*Directive*.
Reproduce each of the following entries word for word.

--- START Material for the task ---

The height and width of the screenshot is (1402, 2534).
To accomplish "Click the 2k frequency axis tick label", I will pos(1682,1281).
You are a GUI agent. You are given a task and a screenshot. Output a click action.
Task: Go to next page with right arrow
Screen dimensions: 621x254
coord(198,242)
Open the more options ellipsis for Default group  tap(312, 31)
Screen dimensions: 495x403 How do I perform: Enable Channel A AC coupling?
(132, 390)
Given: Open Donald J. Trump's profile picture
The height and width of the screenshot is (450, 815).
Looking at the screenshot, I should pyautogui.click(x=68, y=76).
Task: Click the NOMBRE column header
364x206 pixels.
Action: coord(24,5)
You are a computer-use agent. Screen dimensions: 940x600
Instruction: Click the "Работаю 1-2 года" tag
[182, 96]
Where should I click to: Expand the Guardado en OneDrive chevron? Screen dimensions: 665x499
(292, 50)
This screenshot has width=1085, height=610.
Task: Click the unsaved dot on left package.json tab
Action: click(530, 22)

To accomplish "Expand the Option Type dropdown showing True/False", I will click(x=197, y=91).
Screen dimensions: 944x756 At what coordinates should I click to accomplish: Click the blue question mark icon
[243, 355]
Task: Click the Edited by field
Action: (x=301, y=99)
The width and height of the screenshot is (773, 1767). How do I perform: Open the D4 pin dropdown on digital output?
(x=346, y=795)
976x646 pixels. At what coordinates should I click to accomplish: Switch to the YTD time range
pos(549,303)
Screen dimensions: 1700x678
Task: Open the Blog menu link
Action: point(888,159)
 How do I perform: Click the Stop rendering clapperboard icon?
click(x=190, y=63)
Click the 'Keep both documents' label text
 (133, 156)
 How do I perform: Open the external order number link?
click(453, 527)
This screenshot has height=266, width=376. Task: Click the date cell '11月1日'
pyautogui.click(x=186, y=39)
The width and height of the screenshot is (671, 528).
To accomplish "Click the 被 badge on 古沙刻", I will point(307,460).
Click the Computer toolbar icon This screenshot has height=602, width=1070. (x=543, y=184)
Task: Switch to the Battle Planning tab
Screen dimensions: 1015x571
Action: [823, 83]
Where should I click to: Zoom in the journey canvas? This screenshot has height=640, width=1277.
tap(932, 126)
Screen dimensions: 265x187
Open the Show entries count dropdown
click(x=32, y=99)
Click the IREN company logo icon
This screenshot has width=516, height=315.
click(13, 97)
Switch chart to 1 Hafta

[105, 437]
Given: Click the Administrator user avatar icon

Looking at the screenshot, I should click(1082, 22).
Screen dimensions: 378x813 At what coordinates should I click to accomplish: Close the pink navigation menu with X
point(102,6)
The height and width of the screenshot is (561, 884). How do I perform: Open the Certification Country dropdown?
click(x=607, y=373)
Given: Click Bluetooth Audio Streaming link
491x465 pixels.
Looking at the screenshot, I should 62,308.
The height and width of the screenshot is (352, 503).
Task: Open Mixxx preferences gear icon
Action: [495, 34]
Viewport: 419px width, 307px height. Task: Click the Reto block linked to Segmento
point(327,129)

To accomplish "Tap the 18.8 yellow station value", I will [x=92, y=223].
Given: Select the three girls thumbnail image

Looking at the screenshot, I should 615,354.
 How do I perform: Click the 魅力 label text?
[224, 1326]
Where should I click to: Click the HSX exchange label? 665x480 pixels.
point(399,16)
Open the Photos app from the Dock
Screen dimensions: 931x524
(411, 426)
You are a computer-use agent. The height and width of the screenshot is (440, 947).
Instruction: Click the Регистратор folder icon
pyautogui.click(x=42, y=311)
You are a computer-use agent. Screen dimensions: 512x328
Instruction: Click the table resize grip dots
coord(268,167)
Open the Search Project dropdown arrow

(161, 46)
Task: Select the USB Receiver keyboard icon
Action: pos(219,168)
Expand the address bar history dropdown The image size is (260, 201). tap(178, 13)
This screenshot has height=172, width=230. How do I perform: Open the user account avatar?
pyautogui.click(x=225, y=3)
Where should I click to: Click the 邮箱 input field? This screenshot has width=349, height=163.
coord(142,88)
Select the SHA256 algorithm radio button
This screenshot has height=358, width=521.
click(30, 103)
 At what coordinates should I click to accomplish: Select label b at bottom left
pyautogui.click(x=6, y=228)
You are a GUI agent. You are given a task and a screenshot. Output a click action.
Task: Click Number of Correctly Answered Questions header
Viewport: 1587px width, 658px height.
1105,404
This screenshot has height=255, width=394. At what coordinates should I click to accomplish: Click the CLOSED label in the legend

--- END Material for the task ---

*The solution*.
The height and width of the screenshot is (1402, 2534).
To accomplish "Click the 2k frequency axis tick label", I will pos(1682,1281).
You are a GUI agent. You are given a task and a screenshot. Output a click action.
Task: Go to next page with right arrow
Screen dimensions: 621x254
coord(198,242)
Open the more options ellipsis for Default group  tap(312, 31)
Screen dimensions: 495x403 How do I perform: Enable Channel A AC coupling?
(132, 390)
Given: Open Donald J. Trump's profile picture
The height and width of the screenshot is (450, 815).
Looking at the screenshot, I should pyautogui.click(x=68, y=76).
Task: Click the NOMBRE column header
364x206 pixels.
Action: coord(24,5)
You are a computer-use agent. Screen dimensions: 940x600
Instruction: Click the "Работаю 1-2 года" tag
[182, 96]
Where should I click to: Expand the Guardado en OneDrive chevron? Screen dimensions: 665x499
(292, 50)
This screenshot has width=1085, height=610.
Task: Click the unsaved dot on left package.json tab
Action: click(530, 22)

To accomplish "Expand the Option Type dropdown showing True/False", I will click(x=197, y=91).
Screen dimensions: 944x756 At what coordinates should I click to accomplish: Click the blue question mark icon
[243, 355]
Task: Click the Edited by field
Action: (x=301, y=99)
The width and height of the screenshot is (773, 1767). How do I perform: Open the D4 pin dropdown on digital output?
(x=346, y=795)
976x646 pixels. At what coordinates should I click to accomplish: Switch to the YTD time range
pos(549,303)
Screen dimensions: 1700x678
Task: Open the Blog menu link
Action: point(888,159)
 How do I perform: Click the Stop rendering clapperboard icon?
click(x=190, y=63)
Click the 'Keep both documents' label text
 (133, 156)
 How do I perform: Open the external order number link?
click(453, 527)
This screenshot has height=266, width=376. Task: Click the date cell '11月1日'
pyautogui.click(x=186, y=39)
The width and height of the screenshot is (671, 528).
To accomplish "Click the 被 badge on 古沙刻", I will point(307,460).
Click the Computer toolbar icon This screenshot has height=602, width=1070. (x=543, y=184)
Task: Switch to the Battle Planning tab
Screen dimensions: 1015x571
Action: [823, 83]
Where should I click to: Zoom in the journey canvas? This screenshot has height=640, width=1277.
tap(932, 126)
Screen dimensions: 265x187
Open the Show entries count dropdown
click(x=32, y=99)
Click the IREN company logo icon
This screenshot has width=516, height=315.
click(13, 97)
Switch chart to 1 Hafta

[105, 437]
Given: Click the Administrator user avatar icon

Looking at the screenshot, I should click(1082, 22).
Screen dimensions: 378x813 At what coordinates should I click to accomplish: Close the pink navigation menu with X
point(102,6)
The height and width of the screenshot is (561, 884). How do I perform: Open the Certification Country dropdown?
click(x=607, y=373)
Given: Click Bluetooth Audio Streaming link
491x465 pixels.
Looking at the screenshot, I should 62,308.
The height and width of the screenshot is (352, 503).
Task: Open Mixxx preferences gear icon
Action: [495, 34]
Viewport: 419px width, 307px height. Task: Click the Reto block linked to Segmento
point(327,129)

To accomplish "Tap the 18.8 yellow station value", I will [x=92, y=223].
Given: Select the three girls thumbnail image

Looking at the screenshot, I should 615,354.
 How do I perform: Click the 魅力 label text?
[224, 1326]
Where should I click to: Click the HSX exchange label? 665x480 pixels.
point(399,16)
Open the Photos app from the Dock
Screen dimensions: 931x524
(411, 426)
You are a computer-use agent. The height and width of the screenshot is (440, 947).
Instruction: Click the Регистратор folder icon
pyautogui.click(x=42, y=311)
You are a computer-use agent. Screen dimensions: 512x328
Instruction: Click the table resize grip dots
coord(268,167)
Open the Search Project dropdown arrow

(161, 46)
Task: Select the USB Receiver keyboard icon
Action: pos(219,168)
Expand the address bar history dropdown The image size is (260, 201). tap(178, 13)
This screenshot has height=172, width=230. How do I perform: Open the user account avatar?
pyautogui.click(x=225, y=3)
Where should I click to: Click the 邮箱 input field? This screenshot has width=349, height=163.
coord(142,88)
Select the SHA256 algorithm radio button
This screenshot has height=358, width=521.
click(30, 103)
 At what coordinates should I click to accomplish: Select label b at bottom left
pyautogui.click(x=6, y=228)
You are a GUI agent. You are given a task and a screenshot. Output a click action.
Task: Click Number of Correctly Answered Questions header
Viewport: 1587px width, 658px height.
1105,404
This screenshot has height=255, width=394. At what coordinates should I click to accomplish: Click the CLOSED label in the legend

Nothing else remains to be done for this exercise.